• **Seitenauszug**
Das wurde unter anderem dadurch möglich, dass die Kurie niedergelassene Ärzte den Patienten empfohlen hat, Arztpraxen bei Corona-Verdacht nicht aufzusuchen und stattdessen 1450 anzurufen, um Infektionen von Ärzten und Patienten möglichst zu vermeiden. Ein rasch bereit gestelltes mehrsprachiges Plakat für Ordinationen hat Patienten zusätzlich über diese Möglichkeit informiert.
Das „Mobile Home Sampling Team“ des Ärztefunkdienst 141 wurde aufgestockt und mit Schutzausrüstung ausgestattet, um Patienten zu Hause zu testen, sollte das Telefongespräch mit 1450 einen Corona-Verdacht erhärten.

• **Arbeitsanweisung**
Beantworte bitte die folgenden Fragen zum Seitenauszug oben:
1. Welche Nummer sollten Patienten bei Corona-Verdacht anrufen, statt eine Arztpraxis aufzusuchen?
2. Wodurch wurden Patienten in Ordinationen zusätzlich über diese Möglichkeit informiert?
3. Zu welchem Dienst gehört das „Mobile Home Sampling Team“?

• **Angezeigte Daten**

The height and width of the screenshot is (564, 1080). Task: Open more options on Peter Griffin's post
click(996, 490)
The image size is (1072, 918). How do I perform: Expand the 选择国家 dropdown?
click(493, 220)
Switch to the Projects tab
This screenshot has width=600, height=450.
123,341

...

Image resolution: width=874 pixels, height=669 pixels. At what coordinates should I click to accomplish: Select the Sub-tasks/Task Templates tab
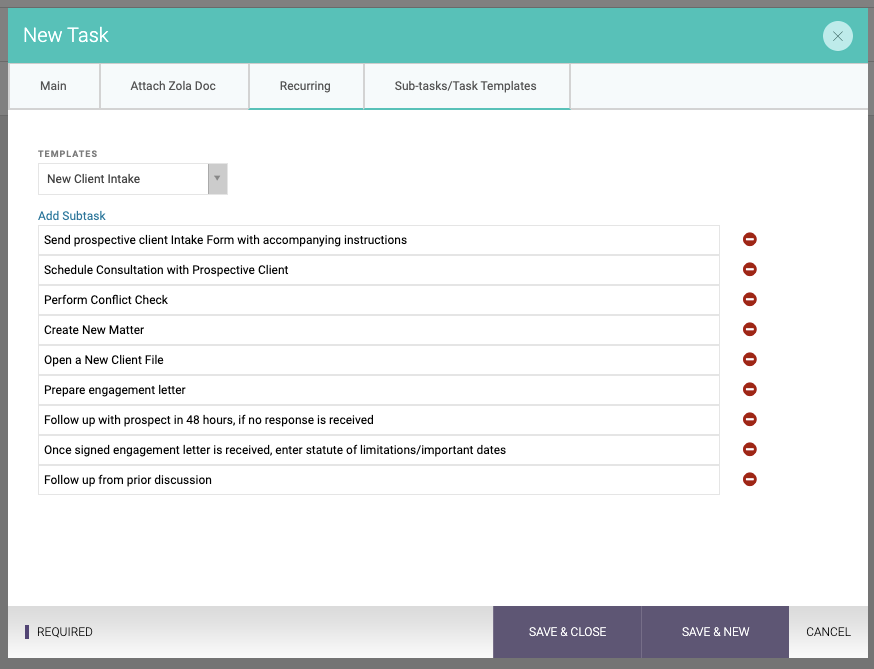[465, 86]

• **Ergebnis**
1. 1450
2. Durch ein rasch bereit gestelltes mehrsprachiges Plakat
3. Zum Ärztefunkdienst 141